Vince, backed into a corner, vows to match LeBron’s contribution to Matt’s charity, but as it turns out, LeBron gave $1 million—an amount a struggling actor like Vince can’t afford. LeBron convinces him to give $150,000 instead, you know, “for the kids.”
The LeBron bit lasted for less than two minutes, but it showed enough LeBron to make him seem likable. Entourage is known for its sexy women, flashy cars, and exaggerated lifestyles of the rich and famous. LeBron’s appearance showed none of these; it was all about giving to charity to help the children. LeBron’s brand has always been about being unselfish. His Entourage cameo magnified this. It’s fiction, but also not.
When the episode came out in ’09, LeBron was already the reigning MVP, but he was still perfecting the style of play that would elevate him to legendary status, the controlled playmaking style that we would get used to—and for some, loathe—for the next eight years.
LeBron’s unselfishness has been both a strength and weakness, and his apparent lack of a killer instinct that fueled the greats before him (MJ, Kobe) has been well-documented. A great example of this, um, “flaw”, is at the 2012 All-Star Game, when LeBron—guarded by Kobe, no less—passed up on taking the game-winning shot twice, opting to pass and make the correct basketball play.
The final play ended with a costly turnover committed by an errant pass from LeBron. But the criticism didn’t end there: “LeBron should’ve taken the last shot.” “Jordan would never give up the chance to win the game.” “Kobe would shoot.” “LeBron is scared.”
Of course, the “LeBron is scared” narrative goes on a difference direction when he does take the biggest shot of the game, like that time he hit a game-winning 3 at the buzzer to win Game 2 of the 2009 Eastern Conference Finals against the Orlando Magic. Or that time he hit a buzzer beater against the Chicago Bulls in Game 4 of the 2015 Eastern Conference Semifinals.
Just like the real-life entourage of his own, criticism follows The King wherever he goes. And it varies depending on which LeBron storyline were on. The most awesome professional wrestlers (Stone Cold, The Rock, HBK), they can straddle between being heel and being a good guy with ease, dominating at either. The most versatile actors, are the same, juggling between heroine-villain roles as easy as flicking on a switch.
LeBron is that same dude. He’s not quite the master thespian, but his limited screen time on Saturday Night Live, late night talk shows, Trainwreck, and Entourage shows a side of him that just wants to entertain. On the court, this means making the ridiculous no-look cross court pass to the open man or completing a divine chase-down block. There’s also the occasional bottle flip challenge at the bench and the ultra rare mock swig off a beer at a playoff game.

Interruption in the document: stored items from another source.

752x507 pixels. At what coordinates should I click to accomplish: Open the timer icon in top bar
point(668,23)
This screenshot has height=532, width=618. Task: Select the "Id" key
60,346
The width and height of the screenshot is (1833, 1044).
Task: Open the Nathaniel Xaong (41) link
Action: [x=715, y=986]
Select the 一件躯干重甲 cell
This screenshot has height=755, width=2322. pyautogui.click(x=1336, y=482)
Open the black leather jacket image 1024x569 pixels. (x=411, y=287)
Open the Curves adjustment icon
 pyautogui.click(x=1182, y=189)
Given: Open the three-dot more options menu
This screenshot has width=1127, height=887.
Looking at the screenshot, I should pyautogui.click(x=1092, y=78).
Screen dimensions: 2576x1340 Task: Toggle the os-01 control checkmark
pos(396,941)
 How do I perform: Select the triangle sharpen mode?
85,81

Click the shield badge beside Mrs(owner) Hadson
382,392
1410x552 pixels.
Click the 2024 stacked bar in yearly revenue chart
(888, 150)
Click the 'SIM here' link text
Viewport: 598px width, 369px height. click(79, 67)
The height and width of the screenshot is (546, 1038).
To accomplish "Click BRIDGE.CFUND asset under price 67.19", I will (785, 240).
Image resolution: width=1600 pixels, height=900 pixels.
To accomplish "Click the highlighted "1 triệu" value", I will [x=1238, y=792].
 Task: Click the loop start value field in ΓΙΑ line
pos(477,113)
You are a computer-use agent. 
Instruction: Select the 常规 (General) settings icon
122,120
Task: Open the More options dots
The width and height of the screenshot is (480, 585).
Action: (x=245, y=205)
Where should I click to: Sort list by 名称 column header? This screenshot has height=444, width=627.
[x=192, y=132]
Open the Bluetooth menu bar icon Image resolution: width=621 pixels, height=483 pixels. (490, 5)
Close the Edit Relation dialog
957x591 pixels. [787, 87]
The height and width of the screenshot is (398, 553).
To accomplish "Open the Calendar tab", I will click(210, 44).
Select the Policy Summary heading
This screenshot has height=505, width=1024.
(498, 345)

Off the court, LeBron is all the things we want him to be. The goofy, petty, laidback guy who doesn’t take himself too seriously. The guy who won’t let go of the chance to wear an Ultimate Warrior shirt after defeating the Golden State Warriors. But also the guy who won’t let go of the injustices in the world without speaking his mind.
LeBron’s Entourage cameo resonated with me, maybe more than it should, because perhaps it portrayed an early version of LeBron that I always wanted to know but never had access to—the guy hanging out with Matt Damon, preaching to Hollywood actors about giving back, giving up his vacation for the kids. It was an early glimpse of the LeBron who chooses not to “stick to sports.”
Because LeBron, for all that has been written and said about him for the past 15-plus years, has turned into that untouchable global icon bigger than basketball. He is bigger than sports.